Test Run - Graph-Based Shortest-Path Analysis with SQL
By James McCaffrey | December 2012
In this column I explain how to implement a graph-based shortest-path analysis in situations where you have graph data stored in a SQL database and want to use native T-SQL language processing. Traditional shortest-path approaches assume that the graph representation is stored in a data structure in machine memory. But large graphs, such as those that represent social networks, often won’t fit into memory, so storing and processing them using SQL is one option. The best way to understand where I’m headed is to look at the example graph in Figure 1, and the screenshot of a demo run in Figure 2.
Figure 1 Demo Graph for Shortest-Path Analysis
Figure 2 Shortest-Path Analysis with T-SQL
The graph shown in Figure 1 is artificially small and has eight nodes (sometimes called vertices or vertexes) with IDs 111 through 888. You can imagine that the nodes represent people or computers. The directional arrows (usually called edges) between nodes are relationships. You can imagine that an arrow between two nodes represents an exchange of e-mails. In this example the graph edges have weights indicated by the values 1.0 or 2.0. Edge weights can have different meanings depending on your particular problem scenario. For example, the weights can represent some measure of social affinity or an indicator of when a message was sent.
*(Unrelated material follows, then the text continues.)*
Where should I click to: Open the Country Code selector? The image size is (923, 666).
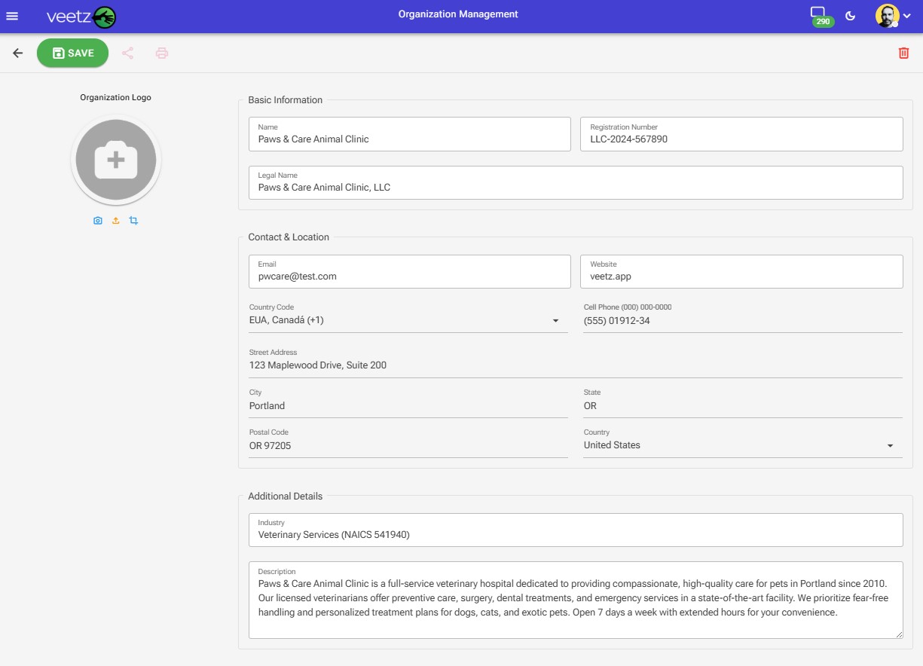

The term “shortest path” can have different meanings. Suppose you’re interested in the shortest path between user 222 and user 444. This could mean the smallest number of hops to get from 222 to 444, which would be 4 (222 to 333 to 666 to 777 to 444). Or, shortest path could mean the smallest sum of weights between 222 and 444, which would be 5.0 (1.0 + 1.0 + 1.0 + 2.0).
In the left window in Figure 2, you can see I’m working with a database called dbShortPathDemo in SQL Server Management Studio. In the upper-right window I have a T-SQL script named ShortestPath.sql that defines and populates the demo database with information that corresponds to the graph in Figure 1, and code that defines a stored procedure named usp_ShortestPath. The stored procedure has just been called to analyze the shortest path between user 222 and user 444. In the bottom-right window you can see the results. The shortest path is given by the string “444;777;666;333;222.” The shortest path in terms of weight is 5.0 (displayed without the decimal). The bottom-right part of the image shows the final state of a table named tblAlgorithmData, which is the key to implementing the shortest-path code.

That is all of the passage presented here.